I have this documentary on DVD, and having watched it perhaps five or six times, I can only conclude that previous reviewer "Blackhole" must have been watching a different video. At NO point in the video does Timothy Ferris (or anyone else) say "This only proves the existence of 'Alah!'" or anything even remotely like it. He mentions Allah (sic) only during a short parenthetical segment in which he discusses the historical antagonism between church and religion regarding creation stories. But at no point does he even imply that because the universe arose from zero volume there must have been a "creator", nor does he refer in any detail to the Koran, or the Bible, beyond a passing reference to various creation mythologies from different cultural traditions. In fact, if memory serves, there is no reference to a "creator" at all.

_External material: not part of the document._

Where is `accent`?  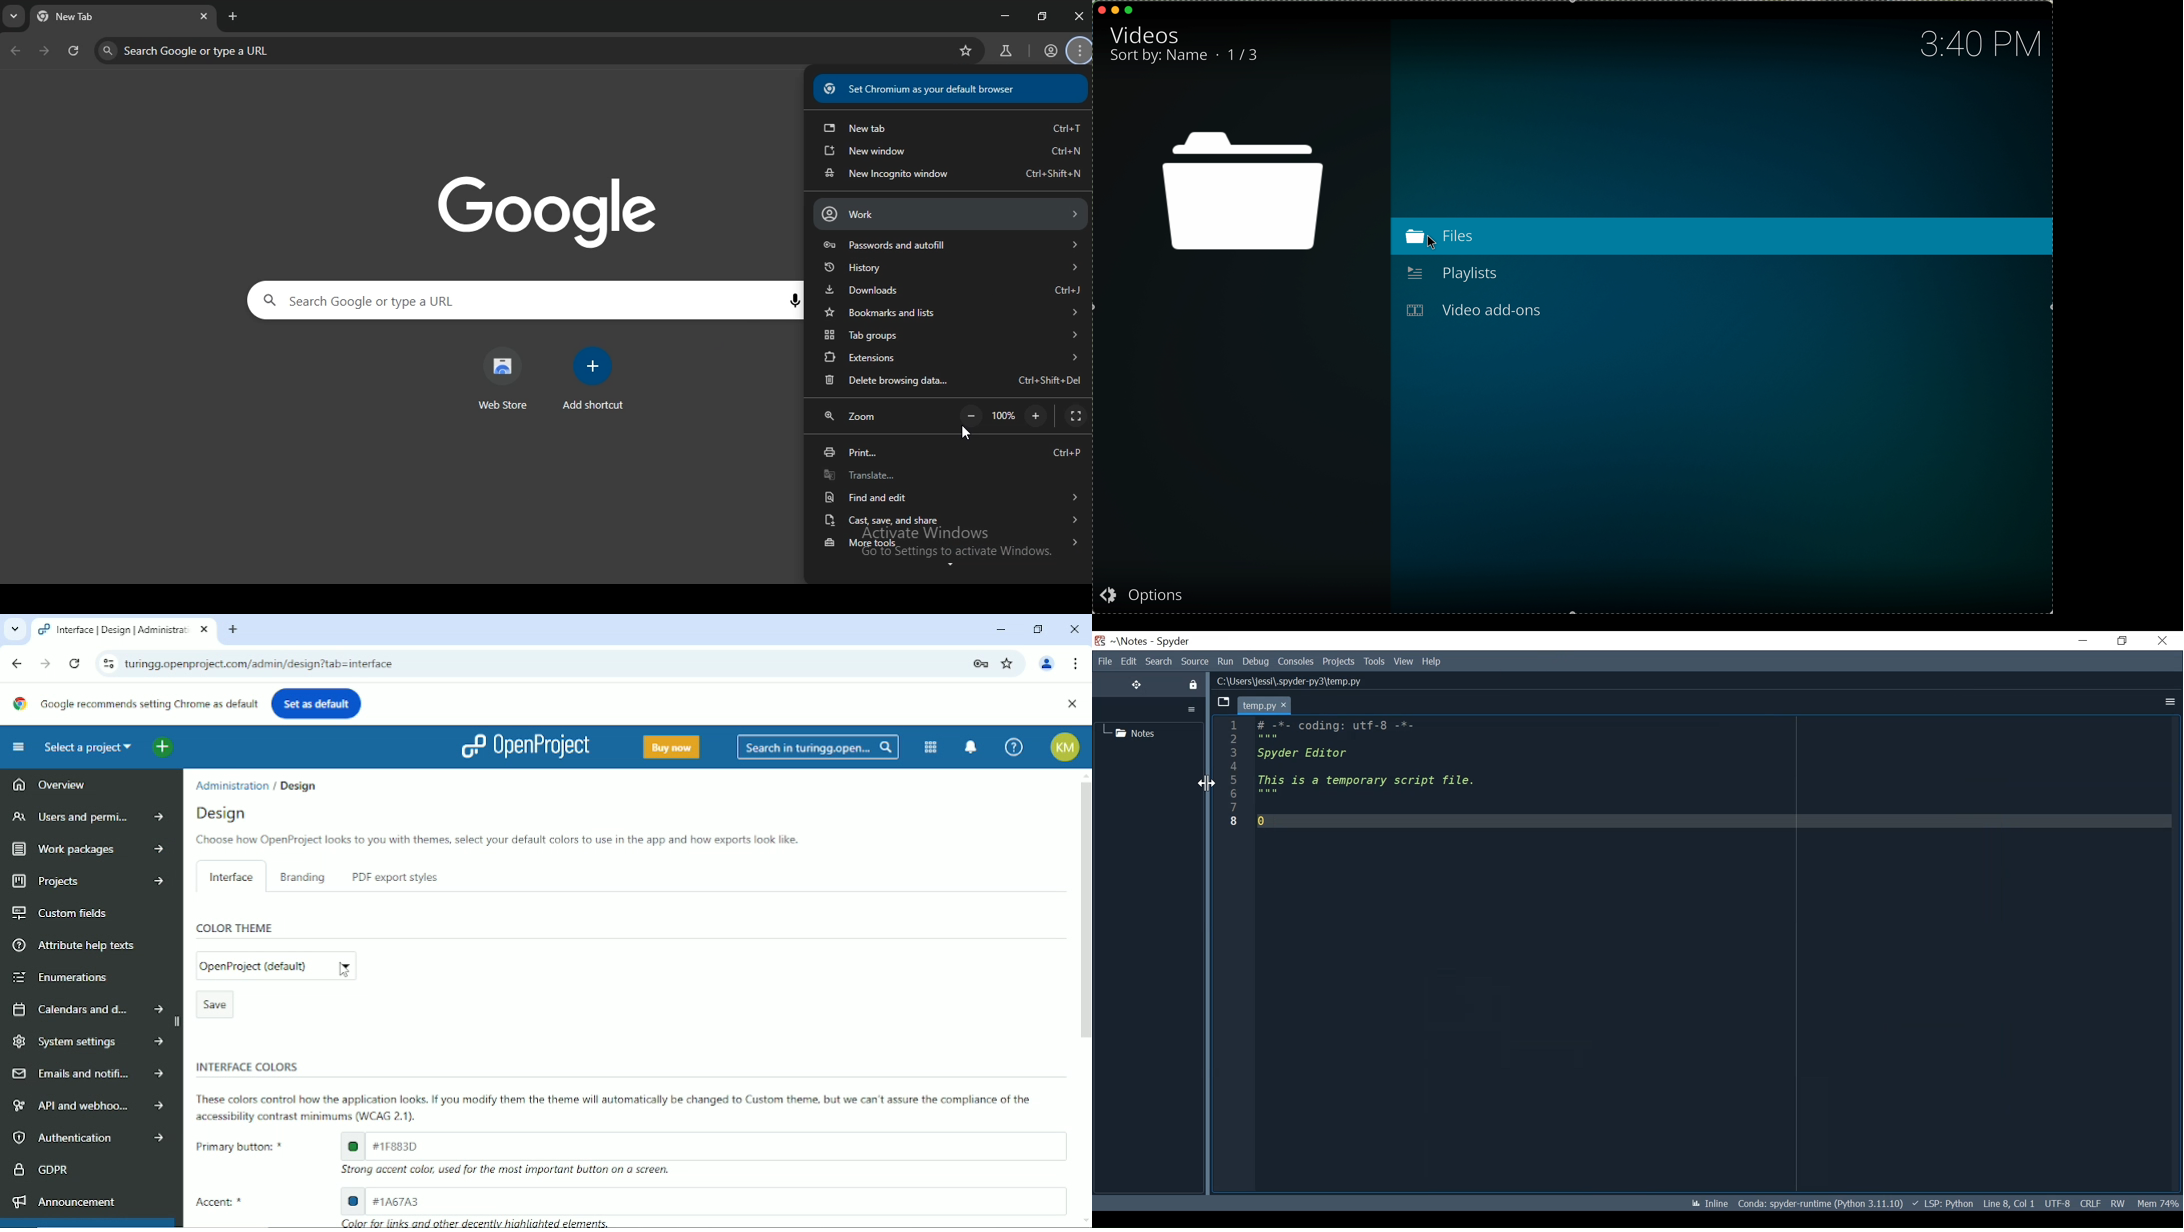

Much of the information presented in this film comes from direct on-screen interviews with some of the most reputable cosmologists and astrophysicists in the business, Stephen Hawking, Alan Sandage, Murray Gell-Mann, John Archibald Wheeler (who, ironically, first coined the term "blackhole" in reference to collapsed massive stars) et al.
Finally, the first ten minutes of THIS film is NOT taken up with a discussion of the big bang at all, rather it covers the history of scientific thought and the scientific method, and then gets into atomic theory as a starting point for an examination of the origins of matter.
I don't know what film blackhole921 is reviewing in his comments, but it certainly wasn't this one.